Como era de esperar los sectores que más se beneficiaban con tal estrategia de explotación como la Shell, la Exxon Mobil, y Chevron, entre otras, no solo rechazaron aquella posición por ridícula si no que se montaron en ese boom de explotación petrolera.

Y no solo arremetieron contra el tercer mundo, en donde las poblaciones campesinas e indígenas, de manera valiente y casi solitaria, levantaron sus voces de protestas; si no que además, estos energúmenos, adoradores de la utilidad, igual terminaron utilizando la misma estrategia de explotación al interior de EEUU en donde también han tenido fuerte oposición por parte de importante sectores sociales. Infortunadamente el poder del dinero lo tapa y lo calla todo.

Lo interesante de la historia es que ahora de acuerdo con un estudio dado a conocer en el Bulletin of the Seismological Society of America (BSSA), científicos estadounidenses, señalan que precisamente la producción de petróleo y gas bien pudieron haber contribuido de manera importante en cuatro de los cinco terremotos más demoledores ocurrido en Los Ángeles a principios del siglo XX, (Inglewood en 1920, Whittier en 1929, Santa Mónica en 1930, Long Beach en 1933).

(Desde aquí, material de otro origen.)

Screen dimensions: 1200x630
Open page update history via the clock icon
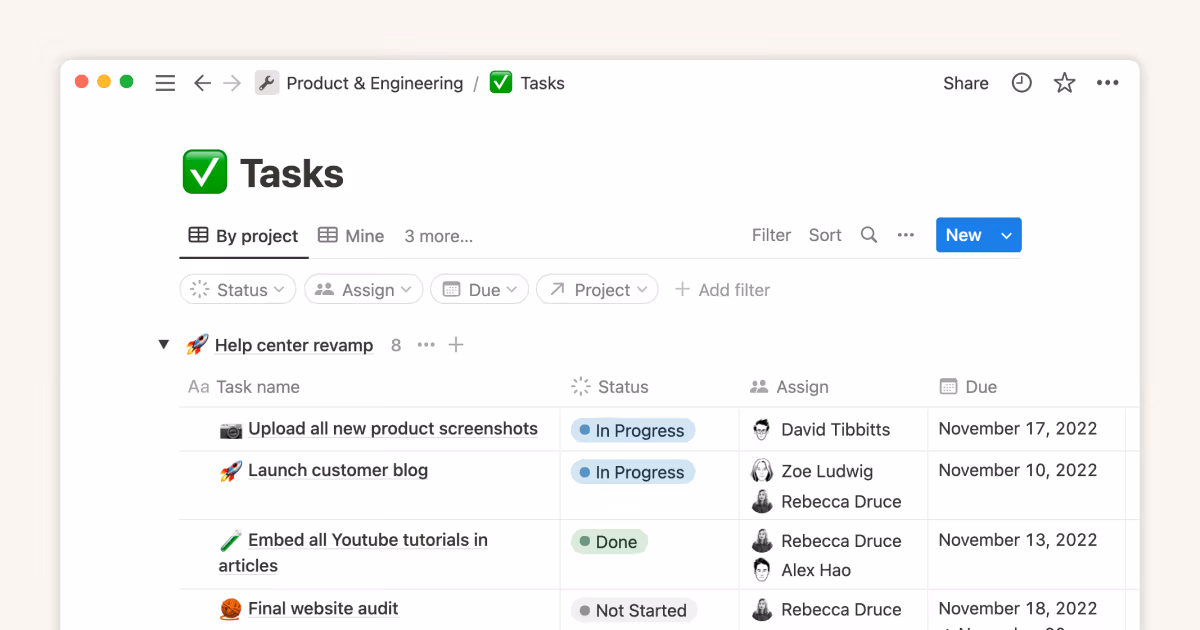click(x=1021, y=83)
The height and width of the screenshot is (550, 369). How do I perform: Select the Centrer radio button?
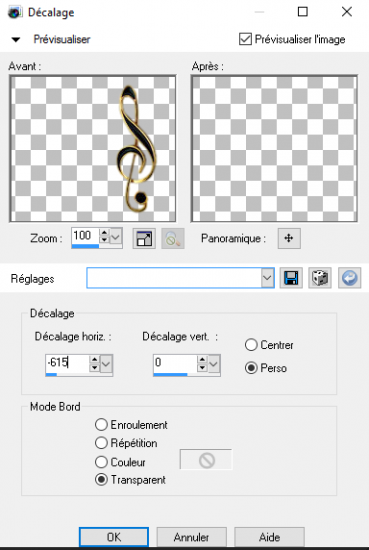pyautogui.click(x=251, y=345)
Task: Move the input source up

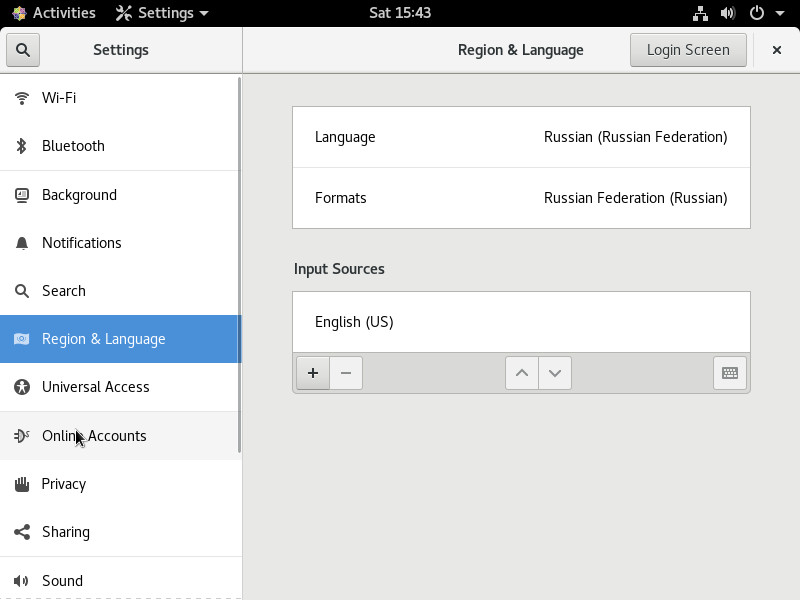Action: (x=521, y=373)
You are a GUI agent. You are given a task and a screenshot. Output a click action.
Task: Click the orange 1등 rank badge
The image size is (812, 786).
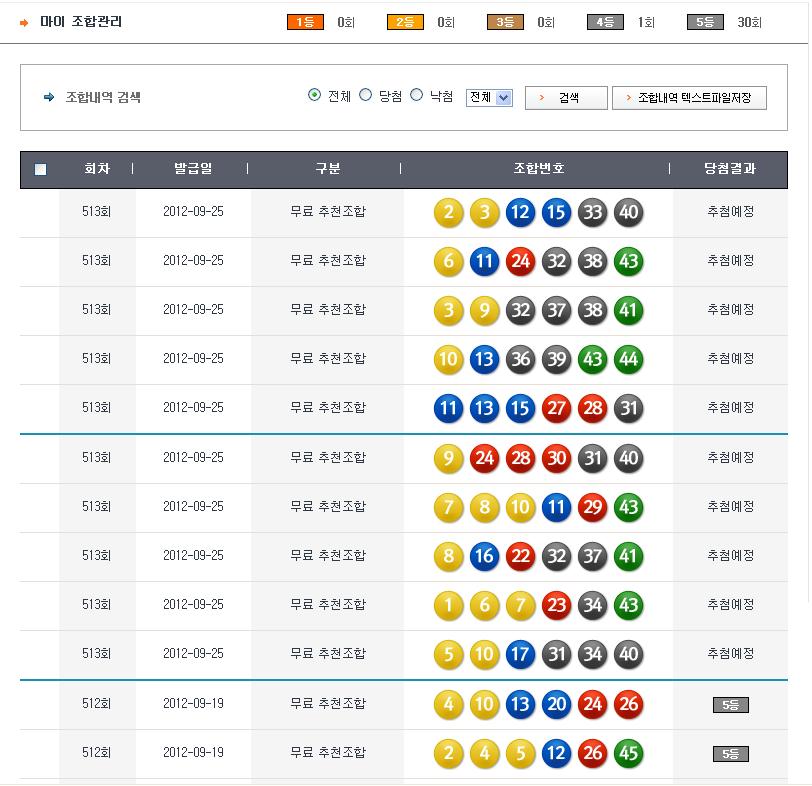305,22
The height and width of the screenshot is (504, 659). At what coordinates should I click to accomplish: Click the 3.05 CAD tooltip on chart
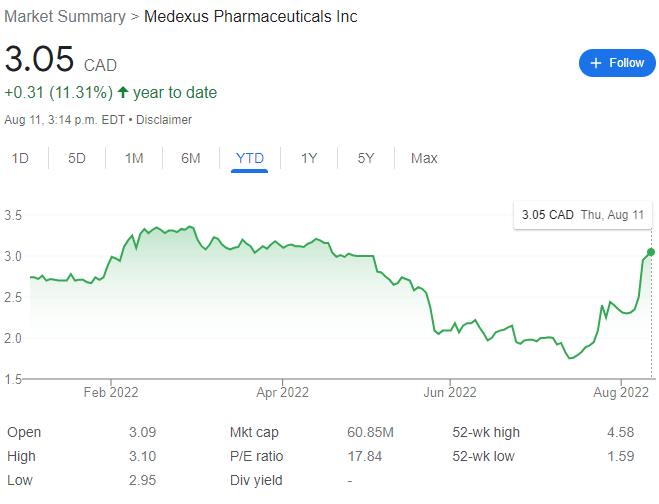583,215
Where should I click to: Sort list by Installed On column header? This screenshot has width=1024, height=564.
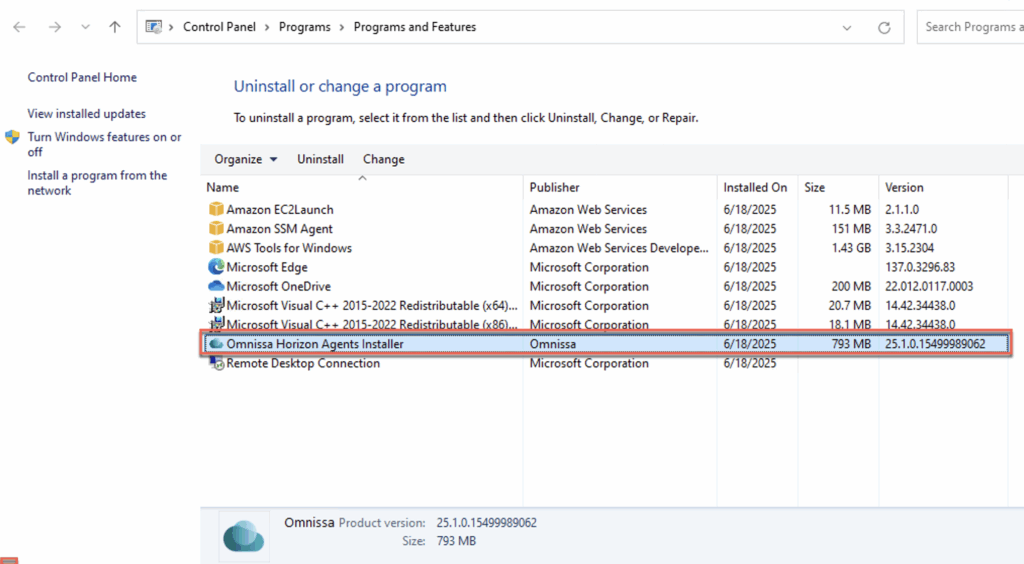tap(755, 187)
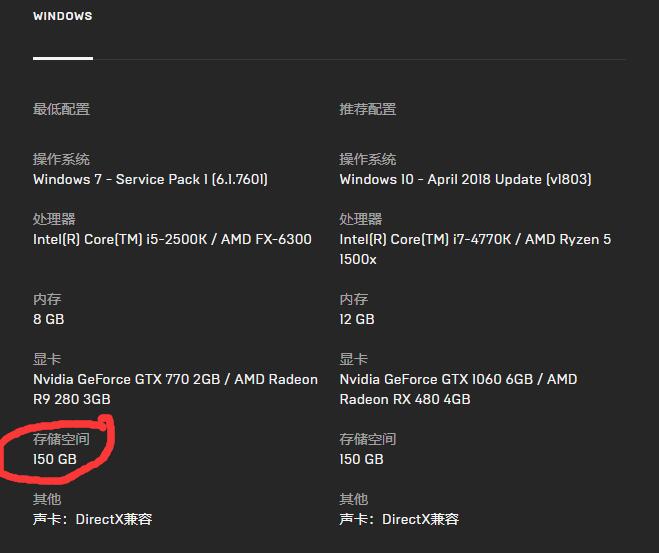
Task: Click the 8 GB memory value
Action: [x=48, y=320]
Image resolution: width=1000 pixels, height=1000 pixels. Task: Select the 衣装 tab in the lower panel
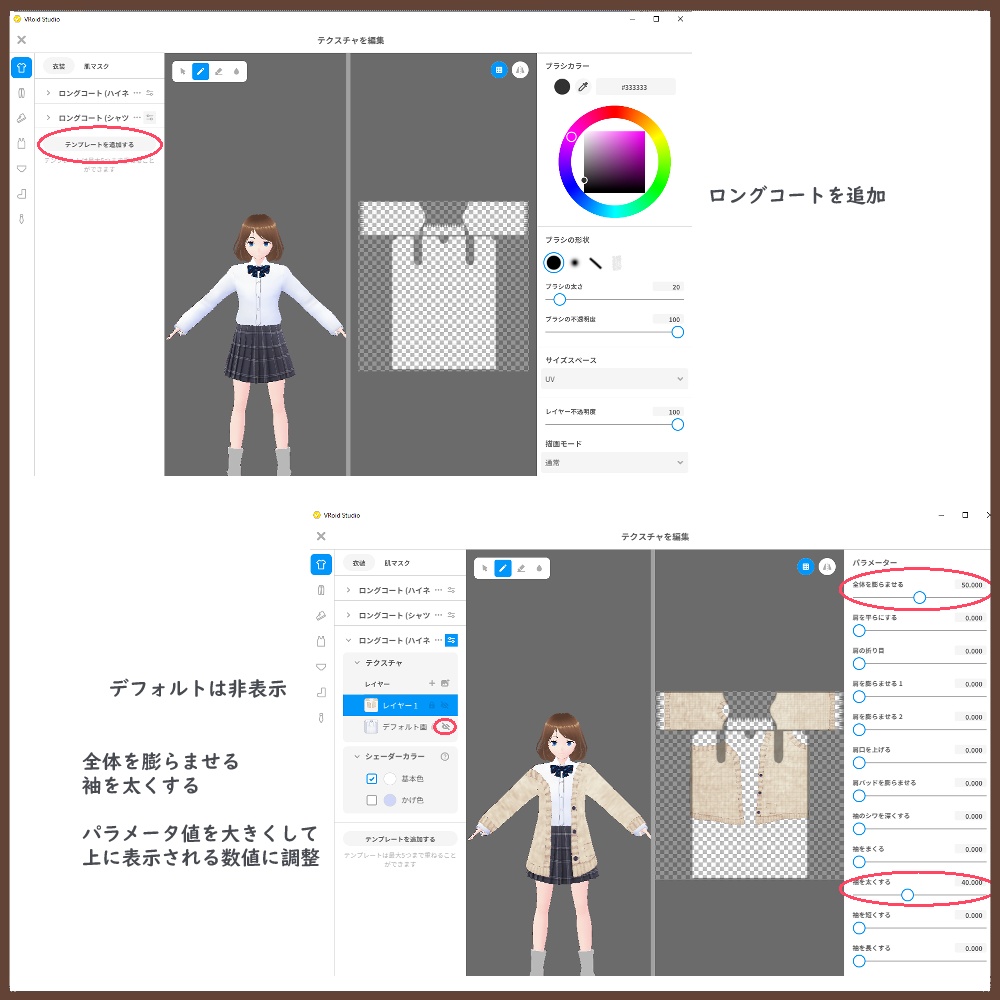(x=360, y=562)
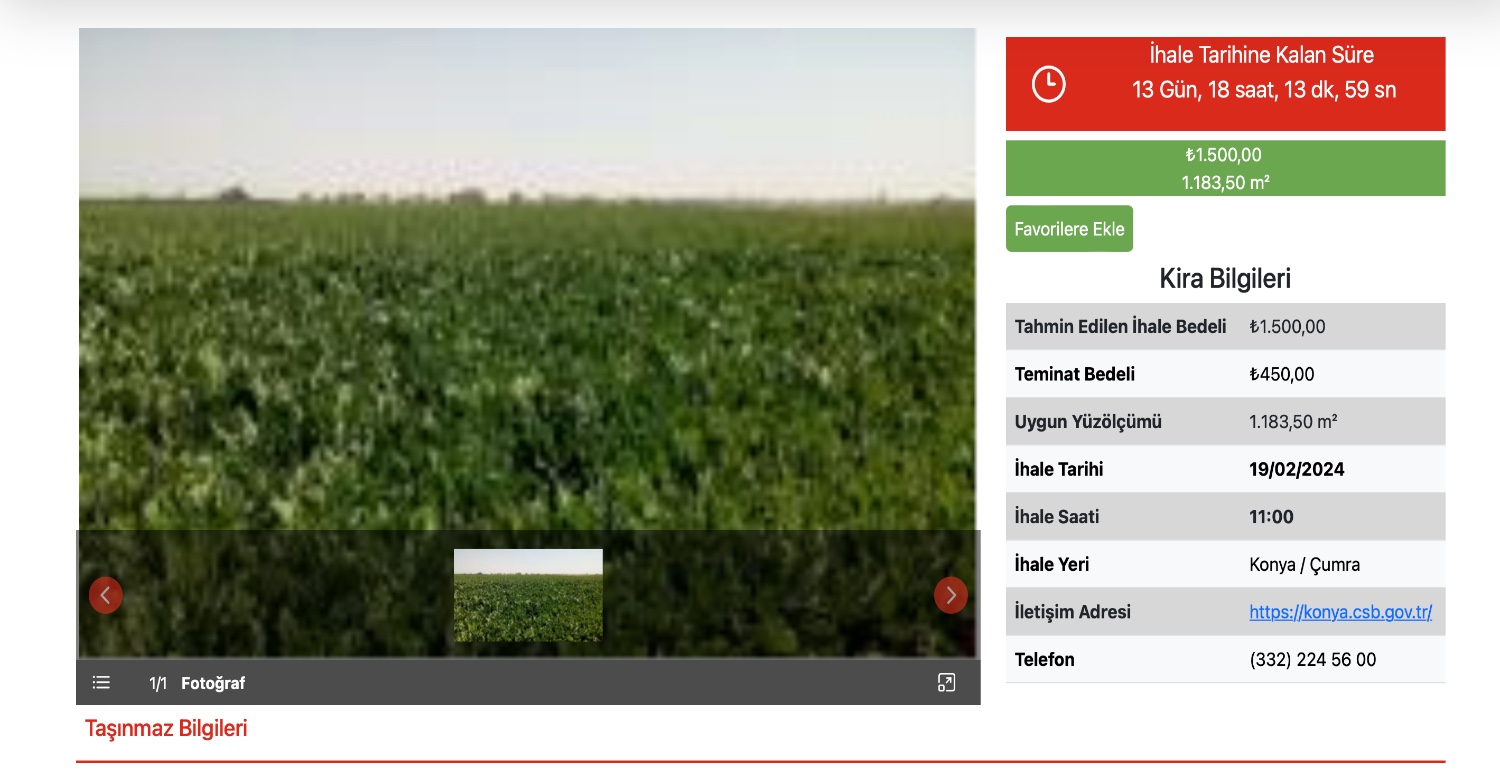Viewport: 1500px width, 775px height.
Task: Click the remaining time countdown text
Action: coord(1263,90)
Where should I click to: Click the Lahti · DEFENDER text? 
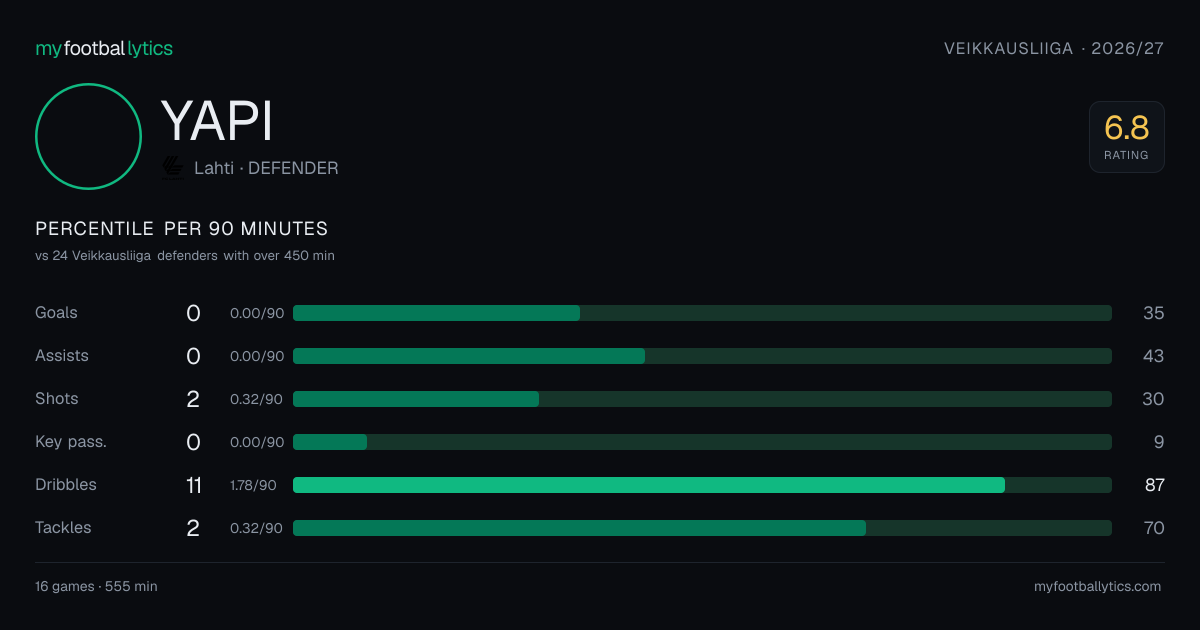click(x=266, y=168)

Tomando como base la anterior información, estos científicos son del criterio que esta investigación, de alguna manera confirma, que la producción de petróleo y gas puede incidir en la generación de terremotos de grandes magnitudes. En Los Ángeles, por ejemplo, se dio una relación directa entre la alta explotación petrolífera a principio del siglo XX, la cual llegó a representar el 20% del total nacional y la alta actividad sísmica de la zona en el mismo periodo.

Tal estado de cosas en Los Ángeles, igual los induce a pensar que a la misma conclusión se puede llegar en lo relacionado con los temblores que se vienen presentando en Oklahoma y Texas, causados muy posiblemente por el empleo del sistema de fracking o fracturación hidráulica que se viene utilizando en aquellos territorios.

Lo anterior nos lleva a concluir que a nuestros campesinos e indígenas en Latinoamérica, les asiste toda la razón del mundo cuando levantan sus voces para oponerse a semejante sistema de explotación petrolera que implica tan alto costo ambiental, sobre todo, si pensamos en la cantidad de agua dulce que el mismo utiliza. Ahora, que si escasea el agua, el negocio resulta de una rentabilidad mucho mayor y entonces quién dijo miedo.

No olvidemos que Latinoamérica está ubicada en un área eminentemente montañosa y que por ello el fracking puede llegar a causarnos muchísimo daño, máxime cuando el planeta atraviesa por una inestabilidad sísmica poco común consecuencia de un reacomodamiento de sus placas tectónicas.

Si a lo anterior le agregamos las largas sequías que se vienen presentado como consecuencia del cambio climático, la situación toma un color casi que de tragedia planetaria, pero esto parece no importarle mucho a los adoradores del dios utilidad, convencidos de que a ellos no les va pasar nada.